God’s solution is Himself. "For God so loved the world, that he gave his only Son, that whoever believes in him should not perish but have eternal life” (John 3:16). God takes care of the sin problem Himself, then simply reaches out a hand to invite us back into the holy dance of relationship with Him. Because to everyone who received Christ “he gave the right to become children of God, who were born, not of blood nor the will of the flesh, nor of the will of man” like Adam’s son Seth and all who came after, “but of God” (John 1:12-13).

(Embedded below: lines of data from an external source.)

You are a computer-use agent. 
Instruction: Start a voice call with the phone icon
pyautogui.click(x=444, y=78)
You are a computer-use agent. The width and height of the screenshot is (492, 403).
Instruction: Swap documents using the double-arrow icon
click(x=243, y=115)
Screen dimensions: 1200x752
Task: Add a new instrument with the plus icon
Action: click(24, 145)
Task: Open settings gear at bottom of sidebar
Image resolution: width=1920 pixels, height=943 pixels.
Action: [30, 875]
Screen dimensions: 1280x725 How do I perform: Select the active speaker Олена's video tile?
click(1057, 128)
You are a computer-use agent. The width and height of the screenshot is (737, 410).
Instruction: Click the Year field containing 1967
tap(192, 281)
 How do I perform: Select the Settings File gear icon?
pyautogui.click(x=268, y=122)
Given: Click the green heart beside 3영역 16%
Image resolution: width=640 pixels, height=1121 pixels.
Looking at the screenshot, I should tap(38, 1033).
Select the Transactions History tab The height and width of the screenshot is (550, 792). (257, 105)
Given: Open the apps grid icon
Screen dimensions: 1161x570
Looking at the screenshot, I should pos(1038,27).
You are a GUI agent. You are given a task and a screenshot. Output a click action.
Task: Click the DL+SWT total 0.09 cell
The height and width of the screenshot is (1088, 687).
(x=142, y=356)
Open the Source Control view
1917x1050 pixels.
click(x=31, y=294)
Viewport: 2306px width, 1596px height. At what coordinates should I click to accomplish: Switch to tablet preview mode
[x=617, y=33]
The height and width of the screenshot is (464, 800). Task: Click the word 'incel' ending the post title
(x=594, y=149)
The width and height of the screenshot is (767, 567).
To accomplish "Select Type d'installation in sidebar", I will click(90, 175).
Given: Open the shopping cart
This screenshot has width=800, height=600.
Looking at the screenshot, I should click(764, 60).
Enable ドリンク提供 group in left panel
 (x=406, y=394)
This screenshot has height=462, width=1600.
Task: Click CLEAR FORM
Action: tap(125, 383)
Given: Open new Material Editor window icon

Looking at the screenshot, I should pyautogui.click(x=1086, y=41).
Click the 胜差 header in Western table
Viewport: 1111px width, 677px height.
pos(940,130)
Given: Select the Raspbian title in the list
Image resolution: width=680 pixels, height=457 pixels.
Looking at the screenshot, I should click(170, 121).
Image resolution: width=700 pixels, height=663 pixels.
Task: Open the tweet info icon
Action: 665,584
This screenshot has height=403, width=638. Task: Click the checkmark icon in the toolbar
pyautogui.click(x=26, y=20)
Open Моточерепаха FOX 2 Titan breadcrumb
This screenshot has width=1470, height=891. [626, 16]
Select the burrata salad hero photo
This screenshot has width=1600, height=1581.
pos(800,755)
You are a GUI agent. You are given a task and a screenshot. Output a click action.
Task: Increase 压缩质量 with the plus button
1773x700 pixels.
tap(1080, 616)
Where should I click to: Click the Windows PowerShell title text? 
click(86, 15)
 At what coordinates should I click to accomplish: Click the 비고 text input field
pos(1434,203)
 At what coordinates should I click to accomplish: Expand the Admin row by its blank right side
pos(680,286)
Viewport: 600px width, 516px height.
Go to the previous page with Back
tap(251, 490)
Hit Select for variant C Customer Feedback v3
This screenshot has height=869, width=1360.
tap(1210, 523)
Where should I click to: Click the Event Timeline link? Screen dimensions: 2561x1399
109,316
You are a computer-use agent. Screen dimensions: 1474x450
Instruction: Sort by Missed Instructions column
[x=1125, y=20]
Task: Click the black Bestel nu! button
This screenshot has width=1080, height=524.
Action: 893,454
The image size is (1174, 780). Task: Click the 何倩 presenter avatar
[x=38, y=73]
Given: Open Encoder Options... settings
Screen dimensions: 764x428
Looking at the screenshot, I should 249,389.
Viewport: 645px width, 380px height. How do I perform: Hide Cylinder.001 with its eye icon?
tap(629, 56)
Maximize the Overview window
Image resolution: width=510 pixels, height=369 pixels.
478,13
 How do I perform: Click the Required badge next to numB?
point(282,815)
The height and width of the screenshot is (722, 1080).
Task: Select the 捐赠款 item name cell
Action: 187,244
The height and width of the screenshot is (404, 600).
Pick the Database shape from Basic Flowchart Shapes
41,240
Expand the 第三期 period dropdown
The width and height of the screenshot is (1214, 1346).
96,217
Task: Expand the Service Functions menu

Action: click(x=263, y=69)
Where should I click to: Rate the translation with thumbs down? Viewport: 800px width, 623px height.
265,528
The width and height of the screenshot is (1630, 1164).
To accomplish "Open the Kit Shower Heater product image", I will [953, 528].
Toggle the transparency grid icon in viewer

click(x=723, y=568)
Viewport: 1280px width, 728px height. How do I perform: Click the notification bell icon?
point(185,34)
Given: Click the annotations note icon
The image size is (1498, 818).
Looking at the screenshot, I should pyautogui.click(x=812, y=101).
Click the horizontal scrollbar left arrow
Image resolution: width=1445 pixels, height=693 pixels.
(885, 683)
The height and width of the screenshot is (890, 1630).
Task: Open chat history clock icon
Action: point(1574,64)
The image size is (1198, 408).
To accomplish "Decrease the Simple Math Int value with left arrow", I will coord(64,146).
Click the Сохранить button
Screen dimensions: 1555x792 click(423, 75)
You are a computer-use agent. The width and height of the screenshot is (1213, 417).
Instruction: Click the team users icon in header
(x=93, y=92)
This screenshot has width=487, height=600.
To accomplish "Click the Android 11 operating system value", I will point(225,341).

Through Christ, God made it available to each individual person to have the same choice that Adam and Eve were faced with. We are given the option to choose relationship with Him, or choose ourselves. It is on this choice, and this choice alone, that our destiny hangs. Jesus himself says “And this is the judgment: the light has come into the world, and people loved the darkness rather than the light” (John 3:19, emphasis my own). What He asks is just for us to love Him, the light. To be in relationship with Him once
again. To allow Him to restore us to our place within Himself. In fact, when we, as Christians, speak of being a “new creation,” what we mean is actually that we are returning to our origins. In Colossians, Paul says that this “new self” is “being renewed in knowledge after the image of its creator” (3:10). It may sound strange, but it is only in giving up our flesh and choosing Christ that we can become truly human: human as human was intended. For while we remade ourselves in our own likeness, through relationship, Christ restores us to being made in His image, the way we were always meant to be.
In all the dogma, theology, and muddy waters we get into when we think of Christianity, it is only this that is the core and crux of religion, that God’s answer to the problem is always just simply Himself, and that by choosing to know Him, love Him, and dance with Him, we give Him permission to restore us to Himself, and say to us “You are my Son;
today I have begotten you” (Psalm 2:7).